Der massive schwere Eisenrahmen ist schwarz lackiert. Der eingesetzte Lenker ist nach oben und zugleich nach hinten gebogen. Er erinnert an ein Hollandrad. Zwei schwarz-weiß marmorierte Gummischutzgriffe überziehen die Rohrenden. Interessant ist die verchromte Klingel, deren Schlägel leider fehlt. Sie stammt laut umlaufender Bezeichnung von der dänischen Firma „J. P. Pedersen Ugerløse Tlf. Aarby 193“. Wobei die Abkürzung „Tlf.“ für Telefon steht, d. h. der einstige Anschluss Nummer 193 in der Ortschaft Årby bei Kalundborg auf der dänischen Insel Seeland. Die einfache Bremse wirkt direkt auf das Vorderrad. Mittels eines Bremshebels wird ein Gummiklotz direkt auf die Lauffläche des Reifens gedrückt. Dieser Bremsentyp heißt deshalb auch „Stempel-“ oder „Klotzbremse“. Zusätzlich besitzt das Rad auch eine Rücktrittbremse. Für einen gewissen Komfort sorgte der braune Ledersattel mit zwei verchromten Federn und dem Herstellerschild „Rappold“. Das Fahrrad ist außerdem mit Beleuchtung ausgestattet: Der große Frontscheinwerfer trägt das Markenzeichen „Impex“ der Süddeutschen Metallwerke GmbH in Walldorf/Baden. Die rote Rückleuchte ist zusätzlich mit einem Reflektor ausgerüstet. Der zur Stromerzeugung notwendige Dynamo fehlt jedoch. Zur besseren Sichtbarkeit in der Dunkelheit besitzen die beiden Pedale nachleuchtende gelbe bzw. weiße Reflektoren. Der robuste Gepäckträger, der zusätzlich mit einer Flügelschraube am Rahmen fixiert ist, ermöglichte die Mitnahme von Lasten oder Werkzeug. 

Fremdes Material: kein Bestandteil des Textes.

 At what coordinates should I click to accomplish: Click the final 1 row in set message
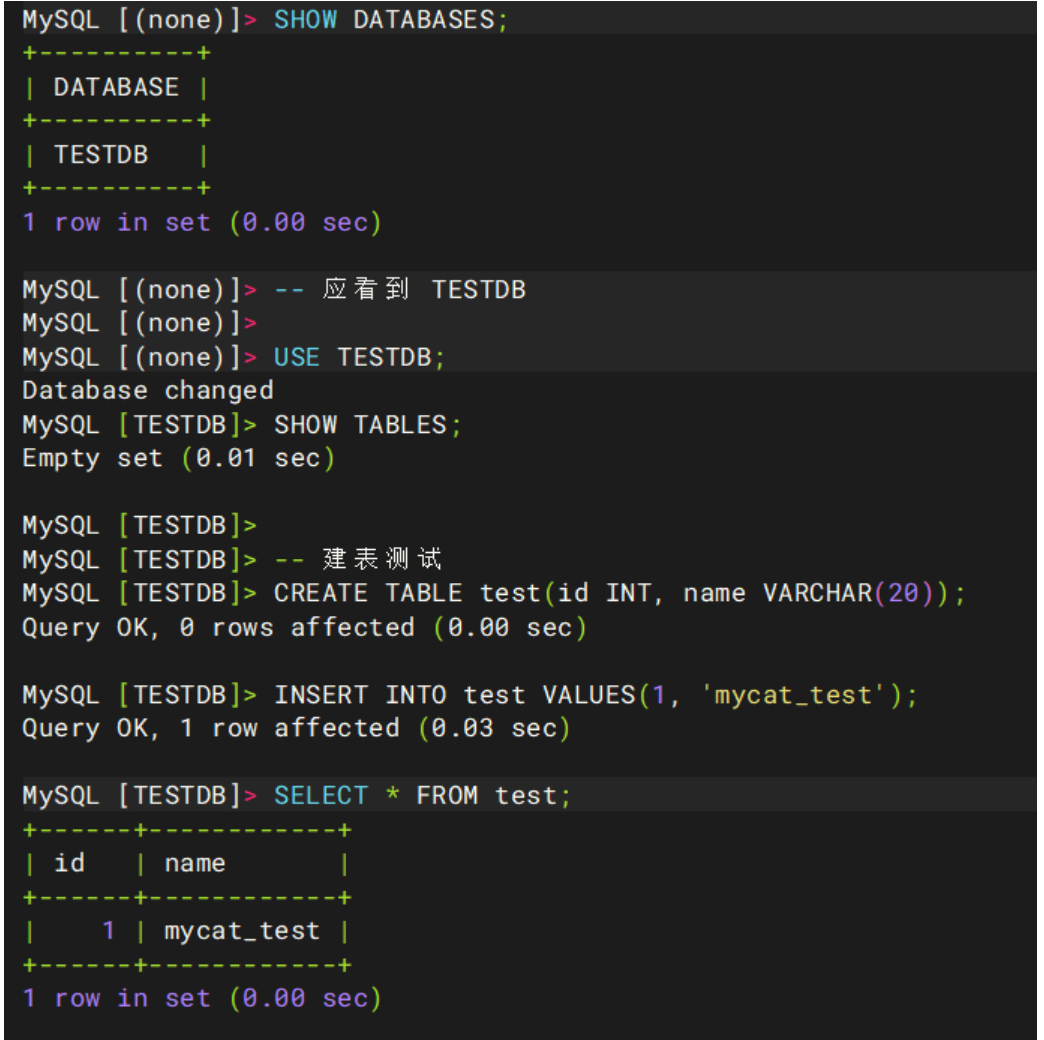tap(202, 999)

Mit der Bahnreform 1994 wurde die Infrastruktur in der Fläche zunehmend zurück gebaut. Bahnhöfe, Güteranlagen und Werkstätten geschlossen. 1995 wurde die Bahnmeisterei in Mellrichstadt geräumt, dabei fand man im dortigen Keller das besondere Zweirad.

Bahnmeister, auch Bahnaufseher oder Oberbahnwärter genannt, waren Bedienstete der Eisenbahn, die für die technische Überwachung der Strecke und der Bahnanlagen in ihrem Bezirk zuständig waren. Sie führten entsprechende Unterhaltsarbeiten am Oberbau mit Schienen und Schwellen aus. Die Inspektionsarbeiten konnten je nach Ausstattung der jeweiligen Bahnmeisterei mit einer Draisine, motorisierten Fahrzeugen, zu Fuß, dazu gab es den eigenen Beruf des „Streckengehers“, oder auch mit dem Fahrrad bewerkstelligt werden. Bedauerlicherweise ist nicht überliefert, wer das Mellrichstädter Dienstrad zuletzt verwendete.

Seit 2016 steht das Zweirad in der Präsentation zur Geschichte der Streutalbahn im Erdgeschoss des Bahnhofsgebäudes Fladungen. Dort kann das interessante Exponat der regionalen Verkehrsgeschichte während der Öffnungszeiten der Museumsverwaltung besichtigt werden.